He was watching me steadily, and I turned away and settled down in the pilot’s seat, checking the compass and bringing the machine in a slow swing towards the north-west and then putting its nose down and going for maximum speed with the tips just this side of the barrier. After a minute the nerves in my spine began crawling, and I turned round and closed his eyelids and then faced forwards again, concentrating on the compass and feeling with one hand for the headset and putting it on.
5051 kHz.
Eagle to Jade One.
Nothing but static when I switched to receive.
Time was 01:17 and we’d lost eight minutes in turning back to the monastery and I doubted, I very much doubted now, that I could get this thing to Kimpo in time to do anything physically about the Cathay Pacific: I’d have to leave it to Ferris now, if I could raise him.
Eagle to Jade One.
Nothing but static.
Chapter 29
584
He came in at 02:12.
Jade One to Eagle.
There was still some static, but the lights of Seoul were crowding against the undernose Perspex window and the distance was closing in towards zero.
I told him again: Cathay Pacific 584.
It’s too late, he said.
Phone the airport, so forth.
His voice faded and came back.
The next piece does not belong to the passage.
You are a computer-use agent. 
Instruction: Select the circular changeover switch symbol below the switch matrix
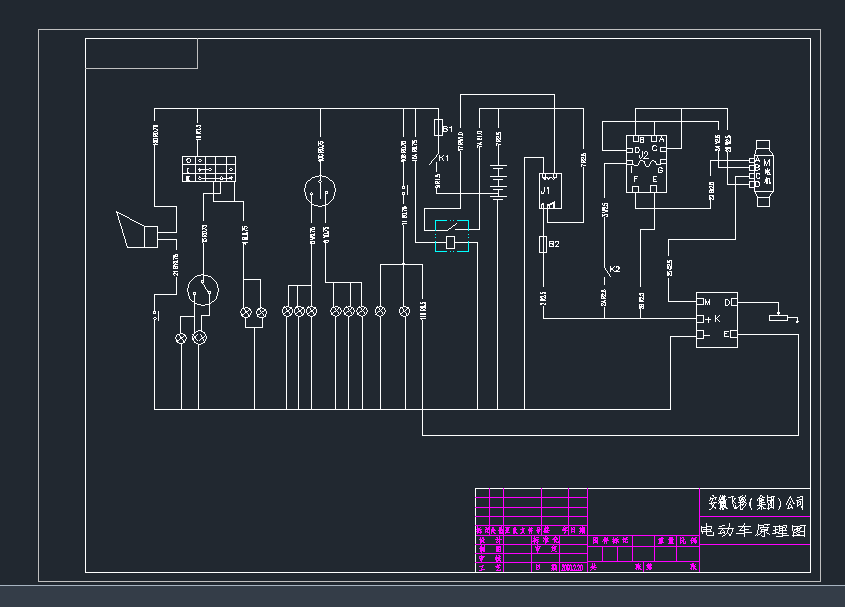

I suppose he meant it was too late to get there himself, from the Embassy.
We had six minutes. I tried to think we still had a chance, but we didn’t. The security people wouldn’t move that fast: they’d want to know what authority he’d got; anyone can ring up an airport and start a panic.
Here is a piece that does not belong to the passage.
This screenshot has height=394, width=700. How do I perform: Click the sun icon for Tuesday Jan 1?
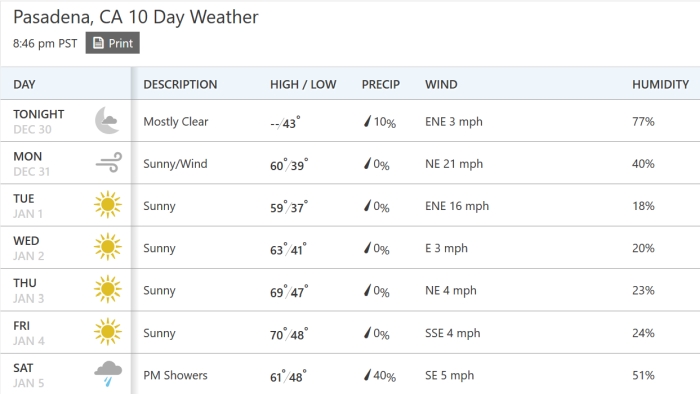click(x=108, y=205)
I swung the Mi2 into the approach path, watching the cluster of lights moving into the nose window.
Eagle to Jade One. Do what you can.
Then I checked the map and switched to the approach control channel at 1213 kHz and gave them my call sign. They came back immediately.
HK-9192: You will turn south-west and hold clear of the field.
I throttled back and crab-flew for thirty seconds to see what the situation was on the runways, acknowledging and switching to Landing Control.
HK-9192: You will make an immediate turn and keep clear of the field.
I didn’t acknowledge yet.
Things didn’t look normal down there. I could see a DC10 moving towards the main runway, but along one of the intermediary paths. Security control lights were flashing in half a dozen places as road vehicles crawled from the terminus towards the marker lights.
I tried the traffic channel and got voices.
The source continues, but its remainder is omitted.